Though not trained in the culinary arts, Dan is an industrial engineer who began trying to recapture what he calls “noshtalgia”: the pastrami and corned beef of his youth. In 2007, he left his high-tech job to make and sell pastrami and corned beef to local chefs, eventually expanding his product line to include ham, roast beef and turkey.
By 2009, Dan was selling his craft meats to places like Savenor’s in Boston and Cambridge, Idylwilde Farm in Acton, Shubies in Marblehead and Butcher Boy in North Andover. Market Basket began carrying his meats in 2012, and now Concord Market in Concord does as well. Originally sold under the name NY Deli Patrol, the company has since rebranded to Farmers and Cooks.
“What distinguishes our products from other deli offerings is that they’re literally singular cuts of meat right off the bone, and they’re cooked whole rather than chopped and glued together and processed in the way that’s typical of deli,” Dan says.
R&D begins in Dan’s Westford home kitchen. “We don’t produce commercially there,” Dan says, but all the recipes are developed there. “That’s where it all starts because all of the products are essentially commercial renditions of foods that began as family recipes.”
Each meat is single cut, hand rubbed with fresh herbs and spices and small batch roasted.
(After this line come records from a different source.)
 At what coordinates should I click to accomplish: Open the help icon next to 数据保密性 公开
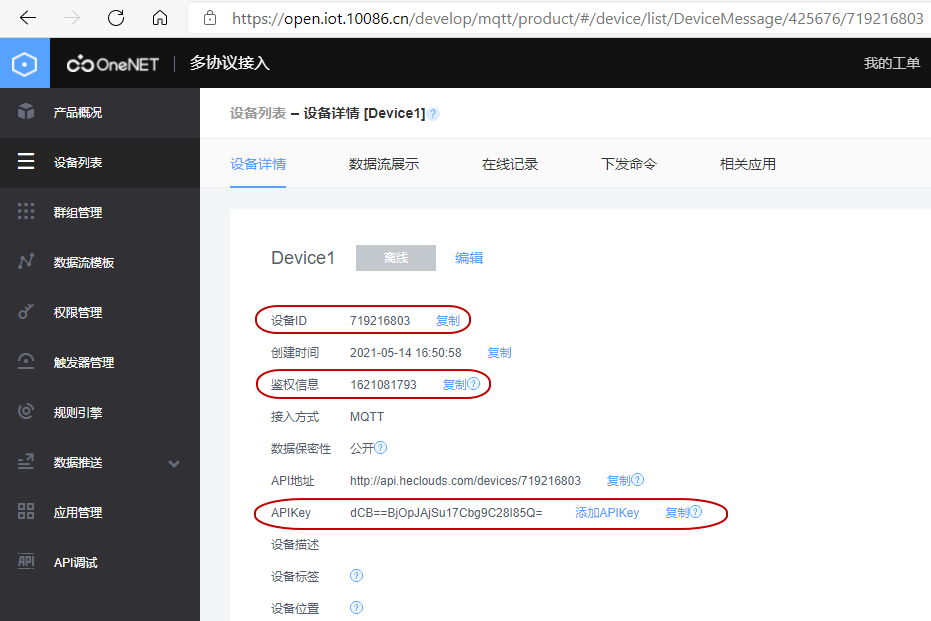[x=383, y=448]
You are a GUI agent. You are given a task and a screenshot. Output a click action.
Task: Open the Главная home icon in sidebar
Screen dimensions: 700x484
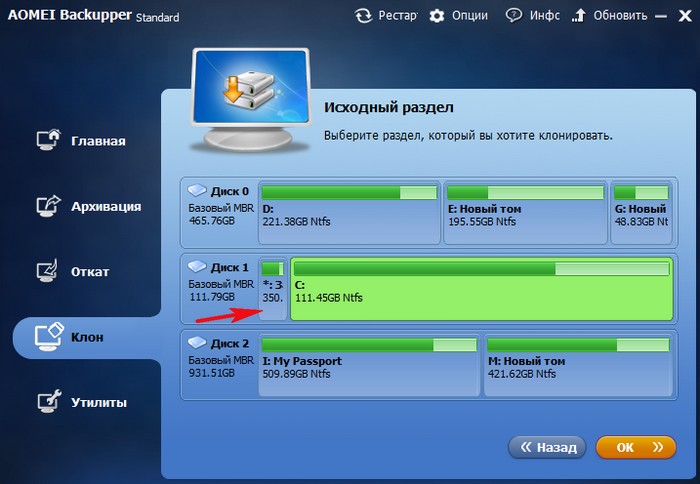click(48, 140)
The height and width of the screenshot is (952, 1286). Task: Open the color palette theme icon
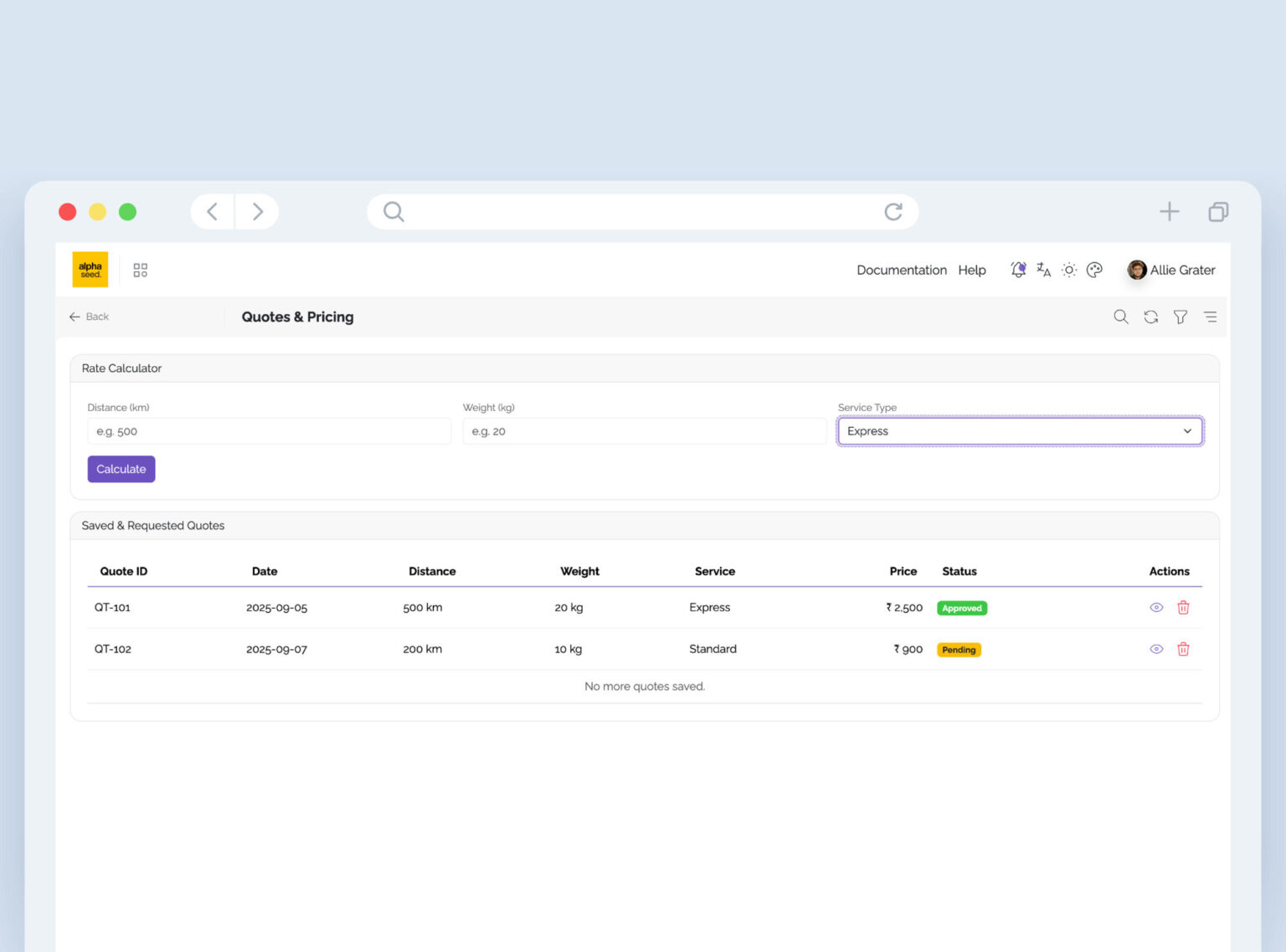pos(1094,270)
There are no antibiotics, added hormones, artificial ingredients, nitrates or nitrites. The company sources meat from cooperatives owned by a bunch of farmers, and Dan procures his own herbs and spices. “We’re putting it on a rack like you would at home and we’re roasting it for real, and it gets color the natural way,” Dan says about his Simple Angus Roast Beef.
Dan’s goal is to capture that taste experience of the home-roasted Thanksgiving turkey, creating a product that is simply made and roasted without chemicals. “We found a way to do an uncured pastrami and an uncured ham that does not rely upon nitrites from any source,” Dan says.
The brand’s name may have changed and the product list has grown since its inception, but the goal is still the same: to cook real meat with real ingredients to provide real food. Sam adds, “It’s real food the way real people cook it in their homes.”